— Start MATERIAL FOR THE TASK —

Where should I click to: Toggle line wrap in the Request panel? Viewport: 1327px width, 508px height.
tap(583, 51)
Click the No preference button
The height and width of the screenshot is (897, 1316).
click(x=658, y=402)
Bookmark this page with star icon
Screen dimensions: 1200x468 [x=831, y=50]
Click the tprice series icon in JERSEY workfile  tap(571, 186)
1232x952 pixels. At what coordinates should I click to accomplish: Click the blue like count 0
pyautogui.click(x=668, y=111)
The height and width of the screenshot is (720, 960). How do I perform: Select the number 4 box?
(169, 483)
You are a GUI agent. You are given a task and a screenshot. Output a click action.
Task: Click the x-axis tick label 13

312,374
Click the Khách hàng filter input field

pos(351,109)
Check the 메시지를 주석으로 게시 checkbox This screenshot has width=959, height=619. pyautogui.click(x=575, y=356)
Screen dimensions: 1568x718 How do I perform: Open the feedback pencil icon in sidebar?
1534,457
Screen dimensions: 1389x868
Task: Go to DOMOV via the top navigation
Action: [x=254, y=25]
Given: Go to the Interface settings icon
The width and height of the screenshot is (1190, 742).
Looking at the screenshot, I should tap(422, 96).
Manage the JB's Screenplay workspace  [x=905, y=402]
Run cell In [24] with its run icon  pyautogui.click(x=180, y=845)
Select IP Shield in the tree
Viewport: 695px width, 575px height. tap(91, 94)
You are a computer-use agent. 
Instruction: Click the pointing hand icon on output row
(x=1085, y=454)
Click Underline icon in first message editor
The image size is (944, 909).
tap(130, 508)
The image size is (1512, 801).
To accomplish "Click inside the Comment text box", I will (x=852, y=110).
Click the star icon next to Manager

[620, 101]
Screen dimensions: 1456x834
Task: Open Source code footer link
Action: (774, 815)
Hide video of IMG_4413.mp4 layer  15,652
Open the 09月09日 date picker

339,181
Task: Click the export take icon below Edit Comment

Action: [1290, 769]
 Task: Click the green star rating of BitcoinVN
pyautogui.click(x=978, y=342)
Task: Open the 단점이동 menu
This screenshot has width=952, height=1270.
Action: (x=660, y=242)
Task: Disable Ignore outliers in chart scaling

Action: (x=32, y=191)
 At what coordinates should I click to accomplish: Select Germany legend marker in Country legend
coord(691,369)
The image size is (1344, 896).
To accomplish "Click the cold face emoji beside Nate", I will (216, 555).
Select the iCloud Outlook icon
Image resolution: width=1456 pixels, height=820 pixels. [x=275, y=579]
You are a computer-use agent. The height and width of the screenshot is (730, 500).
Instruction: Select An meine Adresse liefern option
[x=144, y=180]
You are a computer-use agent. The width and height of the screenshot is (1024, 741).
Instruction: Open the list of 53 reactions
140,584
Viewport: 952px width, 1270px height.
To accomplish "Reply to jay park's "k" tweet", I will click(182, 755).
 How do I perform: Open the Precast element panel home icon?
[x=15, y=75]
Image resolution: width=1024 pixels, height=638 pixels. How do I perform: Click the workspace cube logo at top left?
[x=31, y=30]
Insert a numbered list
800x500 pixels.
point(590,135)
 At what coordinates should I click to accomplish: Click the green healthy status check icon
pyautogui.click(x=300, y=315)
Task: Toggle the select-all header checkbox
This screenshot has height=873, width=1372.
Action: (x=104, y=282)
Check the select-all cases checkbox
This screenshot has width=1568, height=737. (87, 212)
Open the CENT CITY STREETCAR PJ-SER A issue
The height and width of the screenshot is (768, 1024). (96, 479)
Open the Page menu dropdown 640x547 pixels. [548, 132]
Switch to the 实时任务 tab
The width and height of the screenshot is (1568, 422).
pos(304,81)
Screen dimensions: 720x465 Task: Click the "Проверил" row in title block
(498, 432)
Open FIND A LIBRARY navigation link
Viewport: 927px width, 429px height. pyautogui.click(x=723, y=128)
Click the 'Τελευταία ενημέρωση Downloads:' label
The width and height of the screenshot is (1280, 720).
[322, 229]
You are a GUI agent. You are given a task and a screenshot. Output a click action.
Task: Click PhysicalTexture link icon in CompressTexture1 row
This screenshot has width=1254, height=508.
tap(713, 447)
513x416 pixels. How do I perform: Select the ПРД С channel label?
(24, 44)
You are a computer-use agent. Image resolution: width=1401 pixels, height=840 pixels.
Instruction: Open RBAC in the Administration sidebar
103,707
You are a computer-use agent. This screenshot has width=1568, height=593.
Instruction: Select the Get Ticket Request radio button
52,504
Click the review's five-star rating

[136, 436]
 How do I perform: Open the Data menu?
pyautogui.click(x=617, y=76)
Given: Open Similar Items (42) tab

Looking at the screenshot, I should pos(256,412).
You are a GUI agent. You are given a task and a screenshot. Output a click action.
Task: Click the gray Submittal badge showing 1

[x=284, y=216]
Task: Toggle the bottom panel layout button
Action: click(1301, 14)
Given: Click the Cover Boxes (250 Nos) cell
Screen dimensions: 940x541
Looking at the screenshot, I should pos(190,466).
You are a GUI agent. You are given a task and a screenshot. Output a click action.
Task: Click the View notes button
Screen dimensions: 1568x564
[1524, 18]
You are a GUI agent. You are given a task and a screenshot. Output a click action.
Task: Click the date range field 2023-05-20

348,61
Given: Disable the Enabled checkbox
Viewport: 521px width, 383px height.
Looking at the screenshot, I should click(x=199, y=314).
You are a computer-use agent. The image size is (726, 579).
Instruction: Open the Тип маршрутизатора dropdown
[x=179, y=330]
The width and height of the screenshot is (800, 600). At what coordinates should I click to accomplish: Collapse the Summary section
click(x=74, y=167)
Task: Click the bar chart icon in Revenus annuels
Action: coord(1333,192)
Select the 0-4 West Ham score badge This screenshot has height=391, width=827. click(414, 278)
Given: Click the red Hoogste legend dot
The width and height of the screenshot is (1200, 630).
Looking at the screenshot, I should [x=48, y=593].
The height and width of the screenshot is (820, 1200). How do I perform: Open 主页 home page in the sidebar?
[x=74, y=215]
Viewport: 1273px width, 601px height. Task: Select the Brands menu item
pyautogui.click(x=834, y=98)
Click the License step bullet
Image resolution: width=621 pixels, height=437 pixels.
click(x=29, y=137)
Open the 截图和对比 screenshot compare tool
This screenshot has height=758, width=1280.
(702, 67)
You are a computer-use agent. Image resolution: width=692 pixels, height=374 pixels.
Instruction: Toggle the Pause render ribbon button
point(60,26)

— End MATERIAL FOR THE TASK —

◆ **DIRECTIONS**:
Please pick out every line of the items above that contains the word "Toggle" and copy each one.

◆ **RESULT OF THE TASK**:
Where should I click to: Toggle line wrap in the Request panel? Viewport: 1327px width, 508px height.
Task: Toggle the select-all header checkbox
Task: Toggle the bottom panel layout button
Instruction: Toggle the Pause render ribbon button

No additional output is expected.